Yeni bir çalışma, fonksiyonel D vitamini eksikliği tespit edilen hipertansif hastaların kemik sağlığı ve kardiyovasküler risk açısından D vitamini takviyelerinden önemli ölçüde fayda görmediğini ortaya koydu.

Styrian D Vitamini Hipertansiyon araştırması çerçevesinde yürütülen yeni bir çalışmada bilim insanları, fonksiyonel D vitamini eksikliğinin ne olduğunu ve takviye açısından sonuçlarını yeniden tanımlamak üzere bir araştırma başlatmıştır. Çalışmaya, serum 25-hidroksivitamin D (25(OH)D) düzeyleri önerilenden düşük olan ve 8 haftalık bir süre boyunca D vitamini takviyesi ya da plasebo almak üzere rastgele atanan 200 hipertansif hasta dahil edilmiştir.

D Vitamini Metabolizması ve Tanı Belirteçleri
Geleneksel olarak, D vitamini durumu dolaşımdaki 25(OH)D seviyelerine göre belirlenir. Ancak bu çalışma, 24,25-dihidroksivitamin D (24,25(OH)2D) seviyelerini ve 25(OH)D’ye göre 24,25(OH)2D’nin bir ölçüsü olan D vitamini metabolit oranını (VMR) da dikkate alarak nüanslı bir yaklaşım getirmiştir. Fonksiyonel bir D vitamini eksikliği, 25(OH)D’nin 50 nmol/L’nin altında, 24,25(OH)2D’nin 3 nmol/L’nin altında ve VMR’nin %4’ün altında olması olarak tanımlanmış ve yüksek D vitamini ihtiyacına işaret etmiştir.

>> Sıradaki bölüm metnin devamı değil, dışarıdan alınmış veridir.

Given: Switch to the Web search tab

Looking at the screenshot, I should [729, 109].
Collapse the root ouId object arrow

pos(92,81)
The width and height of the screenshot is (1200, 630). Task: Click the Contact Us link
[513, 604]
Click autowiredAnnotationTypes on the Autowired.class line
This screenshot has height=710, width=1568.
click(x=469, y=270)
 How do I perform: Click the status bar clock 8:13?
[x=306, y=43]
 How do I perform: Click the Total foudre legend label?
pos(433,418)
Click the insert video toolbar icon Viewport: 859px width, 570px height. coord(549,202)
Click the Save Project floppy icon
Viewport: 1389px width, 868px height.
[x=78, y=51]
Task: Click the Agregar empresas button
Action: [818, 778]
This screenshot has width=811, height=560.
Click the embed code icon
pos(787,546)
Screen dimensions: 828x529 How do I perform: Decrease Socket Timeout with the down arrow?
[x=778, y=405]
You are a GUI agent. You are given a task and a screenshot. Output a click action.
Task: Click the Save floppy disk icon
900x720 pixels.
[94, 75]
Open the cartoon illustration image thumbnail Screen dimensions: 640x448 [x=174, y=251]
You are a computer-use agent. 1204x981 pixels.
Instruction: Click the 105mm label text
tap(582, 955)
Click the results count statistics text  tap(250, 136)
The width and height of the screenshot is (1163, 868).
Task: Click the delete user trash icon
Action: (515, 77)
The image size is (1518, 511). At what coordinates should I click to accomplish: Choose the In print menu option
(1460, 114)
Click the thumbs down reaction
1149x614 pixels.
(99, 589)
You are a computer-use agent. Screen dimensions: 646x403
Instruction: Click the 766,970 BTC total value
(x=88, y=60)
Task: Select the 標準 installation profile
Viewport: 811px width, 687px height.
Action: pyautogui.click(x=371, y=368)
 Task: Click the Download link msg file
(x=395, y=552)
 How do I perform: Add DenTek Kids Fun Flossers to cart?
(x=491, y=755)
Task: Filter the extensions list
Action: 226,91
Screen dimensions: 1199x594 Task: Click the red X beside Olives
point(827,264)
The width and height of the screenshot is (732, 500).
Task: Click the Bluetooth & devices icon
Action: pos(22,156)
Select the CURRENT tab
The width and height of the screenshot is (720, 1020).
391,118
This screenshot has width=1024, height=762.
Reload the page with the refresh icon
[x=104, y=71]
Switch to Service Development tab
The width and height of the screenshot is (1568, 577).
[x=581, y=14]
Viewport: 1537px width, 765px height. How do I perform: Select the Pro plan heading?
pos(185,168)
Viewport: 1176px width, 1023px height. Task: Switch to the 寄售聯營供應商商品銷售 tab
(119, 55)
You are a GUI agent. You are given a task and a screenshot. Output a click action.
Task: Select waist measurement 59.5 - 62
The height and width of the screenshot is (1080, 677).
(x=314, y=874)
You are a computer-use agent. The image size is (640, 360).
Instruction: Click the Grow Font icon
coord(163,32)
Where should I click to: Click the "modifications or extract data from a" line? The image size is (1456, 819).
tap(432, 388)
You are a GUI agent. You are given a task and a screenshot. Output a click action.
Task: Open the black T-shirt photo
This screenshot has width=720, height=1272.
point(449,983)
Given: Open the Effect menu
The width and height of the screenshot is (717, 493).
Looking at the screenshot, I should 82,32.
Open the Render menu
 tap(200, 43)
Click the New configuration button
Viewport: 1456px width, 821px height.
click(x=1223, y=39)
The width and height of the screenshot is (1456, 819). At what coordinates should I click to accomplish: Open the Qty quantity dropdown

Çalışmadan Elde Edilen Bulgular
Katılımcılardan 51’i bu kriterlere göre fonksiyonel D vitamini eksikliği olarak sınıflandırılmıştır. İlginç bir şekilde, çalışmada paratiroid hormon (PTH) seviyelerindeki düşüş ve D vitamini metabolitlerinde beklenen değişiklikler haricinde, D vitamini takviyesinin bu bireyler arasında kemik metabolizmasının çeşitli parametreleri ve kardiyovasküler risk faktörleri üzerinde önemli bir tedavi etkisi bulunmamıştır.

Gelecekteki Araştırmalar için Çıkarımlar
Bu araştırma, özellikle belirli eksiklik profillerine sahip hipertansif hastalarda D vitamini eksikliğine ve takviyenin etkinliğine ilişkin mevcut anlayışa meydan okumaktadır. Bulgular, düşük D vitamini metabolit profilinin, kemik sağlığı ve kardiyovasküler risk açısından takviyeden fayda görecek bireylerin belirlenmesinde etkili bir belirteç olmayabileceğini göstermektedir. Fonksiyonel D vitamini eksikliğinin klinik önemini tam olarak anlamak ve tanı ve tedavi stratejilerini iyileştirmek için daha büyük randomize kontrollü çalışmalarda daha fazla değerlendirme yapılması gerekmektedir.